Resource Description Framework in MapReduce

ali@fuzzywireless.com
Mar 4, 2022
5 min read

Web 3.0

After web 2.0, new generation of web was evolved with read, write and an additional execution capability (Choudhury, 2014). Web 3.0 evolved from information connection stage to connecting knowledge and semantically structuring documents (Algosaibi, Albahli & Melton, 2015). Web content become readable to machines as well with the usage of new languages, standards, technologies and data representation models, like machine process-able graph data model using resource description framework (RDF) or Web Ontology Language (OWL). However locating and extraction of RDF becomes a major performance bottleneck (Cure, Naacke, Randriamalala & Amann, 2015). Resource description framework (RDF) represents data in the machine readable format whereas querying of RDF data is performed using SPARQL (Schätzle, Przyjaciel-Zablocki, Hornung & Lausen, 2014). The scale and size of web, which is already beyond classical single machine capability makes the querying of RDF data set very challenging, especially because SPARQL queries utilize several joins (Schätzle, Przyjaciel-Zablocki, Hornung & Lausen, 2014).

Resource Descriptive Framework (RDF)

W3C (2014) define Resource descriptive framework (RDF) as a data set with three components, namely subject, predicate and object represented as subject has property predicate with value object. Uniform resource identifiers (URI) are unique and global identifiers to represent RDF, for instance URL is a subset of URI (Schätzle, Przyjaciel-Zablocki, Hornung & Lausen, 2014). Figure 1 shows an example of RDF graph representing relationships.

Figure 1: RDF Graph

W3C (2014) has recommended SPARQL as the query language for RDF. SPARQL query is constructed using triple patterns of variables mapped to subject, predicate and object of RDF (Schätzle, Przyjaciel-Zablocki, Hornung & Lausen, 2014). The patterns of triple related with each other using logical AND are referred as Basic Graph Pattern (BGP). Figure 2 presents an example of SPARQL query for the RDF in Figure 1.

SELECT *

WHERE { ?person knows Walter

?person age ?age}

OPTIONAL {?person Email ?Email}

FILTER {?age >=8}

Figure 2 Sample SPARQL Query

Above SPARQL query will return nothing because although John knows Walter and aged greater than 8 but does not have an email address.

MapReduce

The basic architecture of MapReduce offer simple and powerful programming model on large clusters of commodity machines for scalable parallel applications to process large volume of data sets (Sakr, Liu & Fayoumi, 2014). Key advantage from this implementation is fault tolerance, low hardware cost, scalability, and highly parallel architecture. The term MapReduce is consisted of two different processes, namely Map and Reduce, where Map process converts input data into tuples of key/value pairs while reduce process converts these tuples into smaller set of tuples after combining (IBM, 2018).

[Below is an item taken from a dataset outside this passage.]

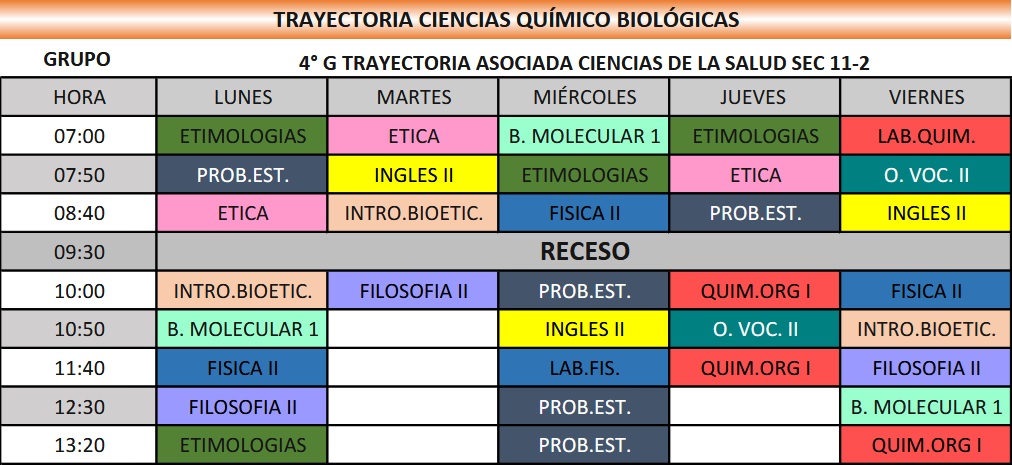Click the yellow INGLES II cell on Friday
Image resolution: width=1012 pixels, height=465 pixels.
click(926, 213)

Native MapReduce process the RDF using joins which is a difficult task due to size of data sets, which can be located on different nodes thus require shuffling across network thus inefficient (Schätzle, Przyjaciel-Zablocki, Hornung & Lausen, 2014). Reduce-side join in MapReduce require repartition of both data sets to be joined during the shuffle phase and join is performed during reduce phase. This process is inefficient and waste network resources (Pulipaka, 2014). Another approach is to perform map-side join by avoiding shuffling and data transfer during reduce phase, but cannot be applied in most of the cases because preprocessing (sort and partitioning) is still required before join can be performed (Schätzle, Przyjaciel-Zablocki, Hornung & Lausen, 2014).

MapReduce Query and Join Algorithm (MRQJ)

Zhang and Wang (2014) presented a novel algorithm to improve the MapReduce’s query processing of RDF by using MRQJ algorithm. The algorithm stores the data first into HDFS, SPARQL query is parsed by ARQ, followed by less costly greedy strategy of join plan generation and running SPARQL query processing for the map() and reduce () functions (Zhang & Wang, 2014). Figure 3 outlines the flow of MRQJ algorithm to process XML records.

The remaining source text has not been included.